Records from a collection:
────────
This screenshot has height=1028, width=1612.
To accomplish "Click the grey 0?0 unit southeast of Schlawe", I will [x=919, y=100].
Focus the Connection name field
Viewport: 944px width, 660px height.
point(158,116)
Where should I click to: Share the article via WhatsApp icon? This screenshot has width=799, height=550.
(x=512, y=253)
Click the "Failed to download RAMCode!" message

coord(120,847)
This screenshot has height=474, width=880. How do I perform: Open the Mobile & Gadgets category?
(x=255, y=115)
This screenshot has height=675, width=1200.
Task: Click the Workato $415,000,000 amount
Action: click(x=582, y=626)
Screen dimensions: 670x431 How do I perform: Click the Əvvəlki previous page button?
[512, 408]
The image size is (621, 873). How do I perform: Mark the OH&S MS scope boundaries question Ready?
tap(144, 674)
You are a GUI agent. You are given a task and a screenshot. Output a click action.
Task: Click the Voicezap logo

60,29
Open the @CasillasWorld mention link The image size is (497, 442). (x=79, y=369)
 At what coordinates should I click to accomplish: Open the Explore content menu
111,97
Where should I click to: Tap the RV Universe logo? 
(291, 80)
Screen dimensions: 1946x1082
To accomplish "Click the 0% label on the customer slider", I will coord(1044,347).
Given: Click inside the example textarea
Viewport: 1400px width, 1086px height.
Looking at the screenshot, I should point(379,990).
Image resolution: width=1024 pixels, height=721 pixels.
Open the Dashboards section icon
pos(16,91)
────────
▶ [Exercise directions]: Write the lines out verbatim, from the one with "Screen dimensions: 1946x1082" through the last line of the entries, and stop there.

▶ [Task answer]:
Screen dimensions: 1946x1082
To accomplish "Click the 0% label on the customer slider", I will coord(1044,347).
Given: Click inside the example textarea
Viewport: 1400px width, 1086px height.
Looking at the screenshot, I should point(379,990).
Image resolution: width=1024 pixels, height=721 pixels.
Open the Dashboards section icon
pos(16,91)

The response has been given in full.